DONNA, VITA, LIBERTÀ*
Caro Papillon
Ti scrivo perché nel mio paese non ho voce e la notte sogno di scappare, questa lettera è un po’ come buttare al di là dei confini una piccola parte di me, che provo a raccontarti.
Mi chiamo Tahira, vuol dire donna pura e devota. A me sarebbe piaciuto di più Jina, come Mahsa Jina Amini, il nome curdo che mia mamma avrebbe scelto per me, ma la Repubblica Islamica influenza la nostra vita anche nelle cose più semplici.
Da pochi giorni mi considerano donna, ed è forse per questo che il nero che prima vedevo intorno a me oggi lo sento dentro.
Da quando ho scoperto di avere le mestruazioni tutto è cambiato, come se mi fosse caduta addosso una colpa; sono diventata pericolosa. Da mesi avevo notato gli sguardi degli uomini su di me, non quelli dei miei coetanei che sono ancora bambini, ma gli amici di papa, lo zio, i cugini più grandi mi osservano in maniera diversa. La mamma mi ha spiegato che non devo provocare, non devo far cadere un uomo in tentazione, devo abbassare lo sguardo se mi sento gli occhi addosso; “avrei voluto solo figli maschi -mi ha detto- per non dover rivivere questo momento”. Devo evitare: di parlare, di sorridere, di guardare e di sentirmi bella…i miei lunghi capelli neri cosi lucidi e forti sono da qualche giorno coperti da uno hiijab. Mio fratello Mohammed mi guarda con occhi tristi, “sapevamo che sarebbe successo” mi ha detto. È troppo piccolo per capire perché fa tanto male, forse dovrei spiegarglielo per sperare che un giorno sia dalla nostra parte come gli uomini che scendono in piazza accanto alle donne, per salvare le loro sorelle, le loro figlie. Devo coprire un corpo che ancora devo accettare, vorrei sbocciare, ho bisogno di sentirmi dire che sono bella nonostante i brufoli.

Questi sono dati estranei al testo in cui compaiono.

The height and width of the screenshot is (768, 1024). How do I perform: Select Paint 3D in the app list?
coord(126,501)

Le manifestazioni degli ultimi mesi mi danno speranza, ma è difficile per me pensare di partecipare. Ho sentito papà che parlava con zio Rashid: “per fortuna Tahira non si interessa a queste cose – diceva- sarebbe una vergogna per tutti noi”. Era buono il mio papà, lo è stato sino a poco tempo fa quando mi chiamava “la sua bambina”, e adesso mi è nemico, mi rivolge la parola solo per sapere se ho studiato e io lo rassicuro. Ha smesso di amarmi o un uomo che mi vuole coperta e con lo sguardo triste non può amare davvero?

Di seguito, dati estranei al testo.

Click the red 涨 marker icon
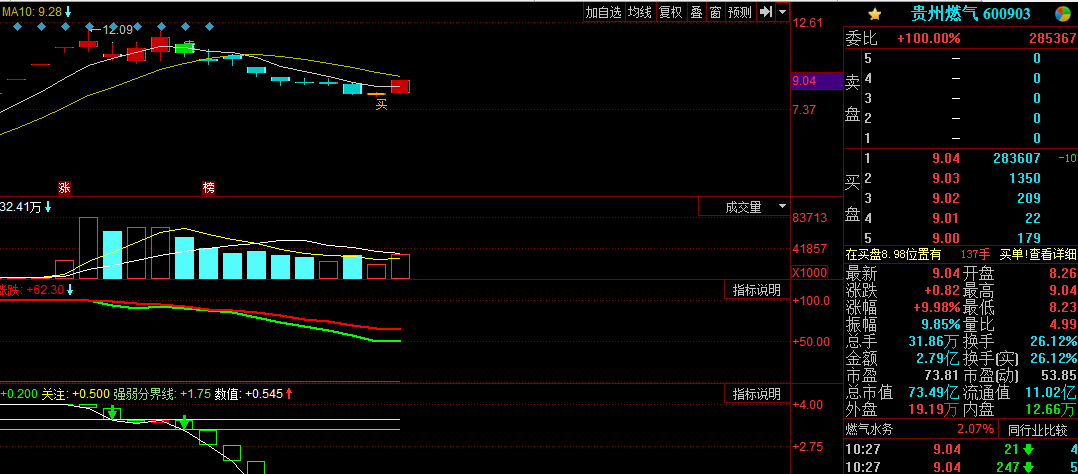1078x474 pixels. pos(65,187)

Sento montare una rabbia faticosa sotto i miei vestiti larghi, mi vergogno perché non sono in piazza, perché non ero con Nika Shahkarami quando è stata arrestata dopo aver dato fuoco al suo hijab durante una protesta a Teheran… aveva solo 16 anni e la polizia l’ha uccisa.
Non voglio rischiare la mia vita, ma non posso accettare quella che mi impongono. È vero, sapevo che questo momento sarebbe arrivato e mi sembrava nell’ordine delle cose, la normalità. Adesso però che sento quanto fa male, so che non posso accettarlo, che per poter vivere devo seguire questo movimento senza leader, questo fiume di pensieri e capelli.

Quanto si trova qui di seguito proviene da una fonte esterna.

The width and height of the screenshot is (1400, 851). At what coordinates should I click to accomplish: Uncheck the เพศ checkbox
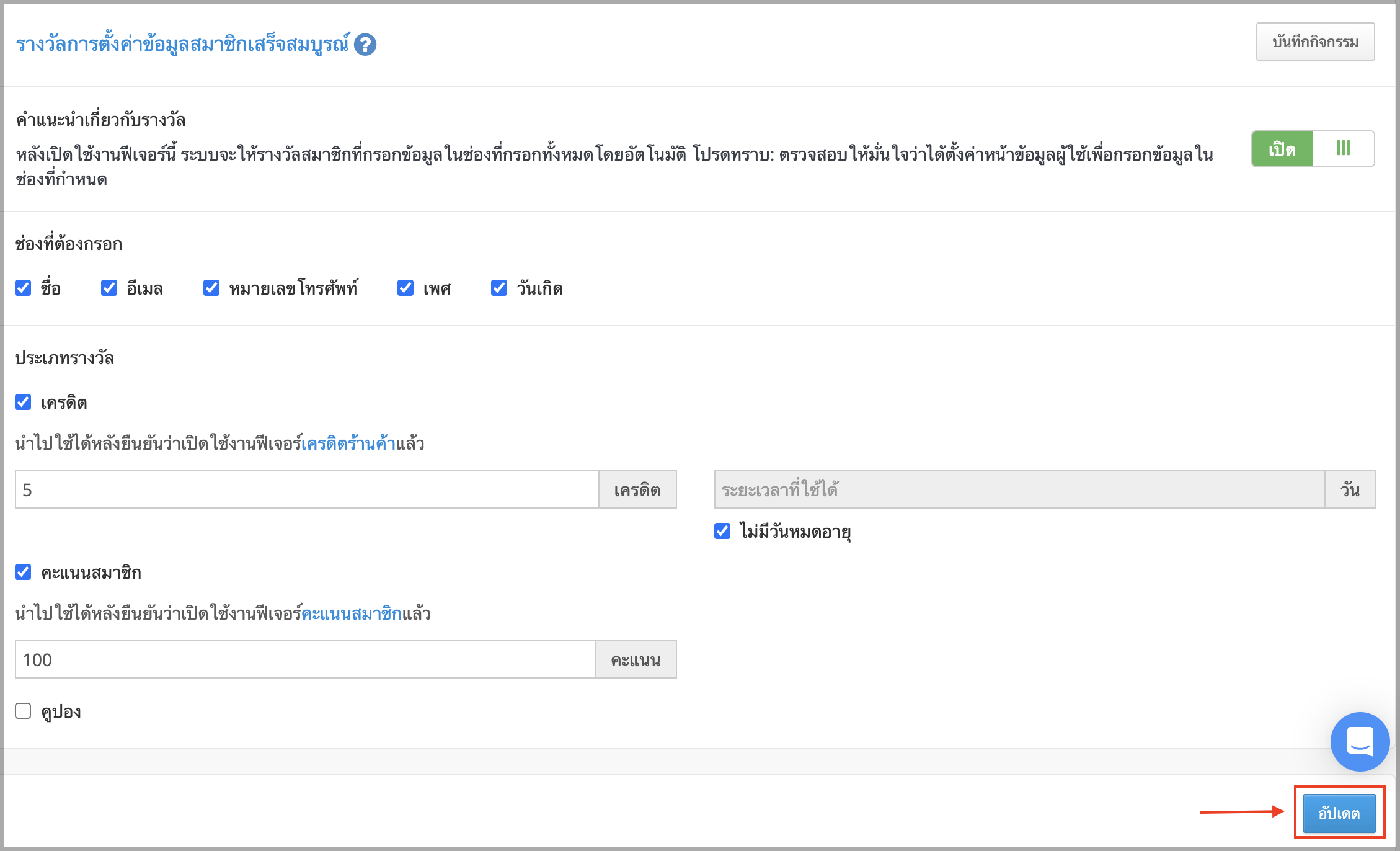405,288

Salgo sul tetto dove nessuno può vedermi e tolgo il velo, quello che prima era una sensazione quotidiana oggi è un atto di ribellione, libertà clandestina la chiamano (#MyStealthyFreedom), ma non mi basta; come dice Narges Mohammadi, che ha ricevuto il Nobel per la pace in carcere “i pensieri e i sogni non muoiono”.
*Jin, Jîyan, Azadî, ژن، ژیان، ئازادی
Maria Pranzo
Bellissima questa lettera, suona così vera da far sentire sulla pelle cosa possano provare Tahira e tante ragazze come lei oggi in Iran. Grazie.